(TEXT SEGMENT):
# Basso Cantante Ezio Pinza and Mezzo Blanche Thebom-Bell Telephone Hour 1947



## Barelytenor (Nov 19, 2011)

I stumbled across this wonderful 17-minute clip first thing this morning. Conductor Donald Voorhees first directs the orchestra in a bit of the overture to Smetana's _The Bartered Bride,_ and then Ezio Pinza shows up, the orchestra takes a break and Voorhees and Pinza run through bits of Tosti's "L'ultima canzone" at the piano.

Then Blanche Thebom, a wonderful mezzo with whom I share a personal connection (she recommended me through my voice teacher to perform in _Cosí Fan Tutte_ for an ailing Guglielmo; amazing how fast he recovered!), sings some bits of "Amour viens aider ma faiblesse" from _Samson et Dalila,_ displaying a wonderful chest voice. Then Pinza joins her and they sing, effortlessly and in total agreement on phrasing and dynamics and acting, through "La ci darem la mano" from _Don Giovanni._

Finally, Pinza sings a French aria, "Le Cor," (The Horn) by Ange Flégier, an aria I was unfamiliar with, but centering around low A to high D before Pinza sinks to a wonderful low D at the end.

I was struck by how matter-of-factly these great musicians make wonderful, effortless music and how there is a live captive audience eager to hear them on TV. The voices are fantastic, there is no air of prima donna around, and they just get on with being professional musicians. Both their Italian and French sound impeccable to my ears. I miss this. It seems like so many of today's artists are so preplanned, canned, half as talented and twice as precious as these old-time artists. Anyway. I hope you enjoy this, and greetings this morning from snowy Virginia.






Kind regards, :tiphat:

George


----------



## nina foresti (Mar 11, 2014)

What a treasure. Thank you George.

(DATASET ENTRIES):
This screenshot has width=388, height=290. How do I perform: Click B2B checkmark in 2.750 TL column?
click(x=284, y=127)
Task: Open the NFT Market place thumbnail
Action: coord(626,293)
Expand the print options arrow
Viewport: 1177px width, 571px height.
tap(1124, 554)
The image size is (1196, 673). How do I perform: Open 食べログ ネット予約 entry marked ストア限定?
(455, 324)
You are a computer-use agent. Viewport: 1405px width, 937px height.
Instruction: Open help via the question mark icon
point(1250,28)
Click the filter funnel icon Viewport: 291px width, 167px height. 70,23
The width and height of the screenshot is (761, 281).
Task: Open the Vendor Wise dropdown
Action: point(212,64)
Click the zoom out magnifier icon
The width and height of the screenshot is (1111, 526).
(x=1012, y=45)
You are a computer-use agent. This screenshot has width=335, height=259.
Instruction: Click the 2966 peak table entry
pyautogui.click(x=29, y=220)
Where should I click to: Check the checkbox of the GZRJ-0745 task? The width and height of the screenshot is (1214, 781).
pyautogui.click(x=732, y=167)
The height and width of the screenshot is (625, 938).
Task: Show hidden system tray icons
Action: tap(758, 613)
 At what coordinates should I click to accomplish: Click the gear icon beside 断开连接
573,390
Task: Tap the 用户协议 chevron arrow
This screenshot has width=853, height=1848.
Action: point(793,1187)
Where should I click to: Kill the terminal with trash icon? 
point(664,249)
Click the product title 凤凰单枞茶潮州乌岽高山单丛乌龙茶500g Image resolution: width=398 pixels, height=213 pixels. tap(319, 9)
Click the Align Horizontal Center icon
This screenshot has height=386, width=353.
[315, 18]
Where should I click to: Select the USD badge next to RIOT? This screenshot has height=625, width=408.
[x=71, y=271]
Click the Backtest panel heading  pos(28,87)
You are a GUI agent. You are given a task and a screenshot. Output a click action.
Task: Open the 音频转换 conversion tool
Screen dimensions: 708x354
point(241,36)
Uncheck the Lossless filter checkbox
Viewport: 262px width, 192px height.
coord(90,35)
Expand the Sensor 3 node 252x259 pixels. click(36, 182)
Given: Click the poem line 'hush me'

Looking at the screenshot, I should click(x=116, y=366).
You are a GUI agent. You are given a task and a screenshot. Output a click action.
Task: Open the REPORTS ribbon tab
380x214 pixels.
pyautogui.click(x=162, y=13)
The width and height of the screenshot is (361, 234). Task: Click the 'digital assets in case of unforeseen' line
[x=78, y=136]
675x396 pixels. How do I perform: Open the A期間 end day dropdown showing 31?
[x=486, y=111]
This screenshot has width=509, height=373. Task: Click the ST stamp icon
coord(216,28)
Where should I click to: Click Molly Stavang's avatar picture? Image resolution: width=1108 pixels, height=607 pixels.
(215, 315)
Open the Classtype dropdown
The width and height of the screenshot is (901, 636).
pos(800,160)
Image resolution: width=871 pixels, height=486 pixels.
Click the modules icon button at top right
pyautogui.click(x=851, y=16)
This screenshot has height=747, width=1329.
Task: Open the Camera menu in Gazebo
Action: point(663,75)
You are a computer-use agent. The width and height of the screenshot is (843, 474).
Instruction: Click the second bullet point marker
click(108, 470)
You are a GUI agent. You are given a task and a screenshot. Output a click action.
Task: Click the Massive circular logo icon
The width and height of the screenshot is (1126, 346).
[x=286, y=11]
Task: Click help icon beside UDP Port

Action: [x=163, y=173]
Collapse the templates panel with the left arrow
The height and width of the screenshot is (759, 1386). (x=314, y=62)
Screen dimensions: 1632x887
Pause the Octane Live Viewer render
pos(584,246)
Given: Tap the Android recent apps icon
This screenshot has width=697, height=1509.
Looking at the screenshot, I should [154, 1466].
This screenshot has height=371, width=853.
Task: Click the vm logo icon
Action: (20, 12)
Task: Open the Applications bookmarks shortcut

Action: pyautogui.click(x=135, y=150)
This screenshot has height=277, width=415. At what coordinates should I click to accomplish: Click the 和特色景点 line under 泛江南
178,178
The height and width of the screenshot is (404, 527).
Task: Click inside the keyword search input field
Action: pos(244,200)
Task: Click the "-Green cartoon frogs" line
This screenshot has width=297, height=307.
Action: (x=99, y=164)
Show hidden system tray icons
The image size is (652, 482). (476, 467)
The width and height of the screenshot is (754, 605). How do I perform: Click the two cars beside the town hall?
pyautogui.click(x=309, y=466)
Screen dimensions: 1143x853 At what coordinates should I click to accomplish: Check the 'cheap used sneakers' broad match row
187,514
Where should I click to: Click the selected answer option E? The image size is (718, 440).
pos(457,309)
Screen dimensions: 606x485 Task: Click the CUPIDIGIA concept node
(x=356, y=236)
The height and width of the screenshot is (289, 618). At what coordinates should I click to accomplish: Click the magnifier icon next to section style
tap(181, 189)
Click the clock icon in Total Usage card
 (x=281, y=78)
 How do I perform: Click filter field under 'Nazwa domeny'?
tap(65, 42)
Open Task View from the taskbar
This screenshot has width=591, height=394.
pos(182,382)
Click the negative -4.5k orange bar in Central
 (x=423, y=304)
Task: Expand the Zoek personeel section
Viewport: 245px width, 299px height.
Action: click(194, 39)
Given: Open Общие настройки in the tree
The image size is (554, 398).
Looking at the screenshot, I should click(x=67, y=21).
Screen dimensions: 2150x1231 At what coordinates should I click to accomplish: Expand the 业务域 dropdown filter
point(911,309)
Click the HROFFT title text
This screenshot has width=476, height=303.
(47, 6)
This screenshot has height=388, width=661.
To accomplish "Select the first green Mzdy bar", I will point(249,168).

(WHAT THE TASK ASKS): Condense the paragraph beginning "I stumbled across this wonderful 17-minute clip" in the forum thread at the top into a short bulleted list that keeps its main facts.

(RESPONSE BELOW):
- A 17-minute clip, found first thing in the morning
- Conductor Donald Voorhees leads the orchestra in part of the overture to Smetana's The Bartered Bride
- Ezio Pinza arrives and the orchestra takes a break
- Voorhees and Pinza go through parts of Tosti's "L'ultima canzone" at the piano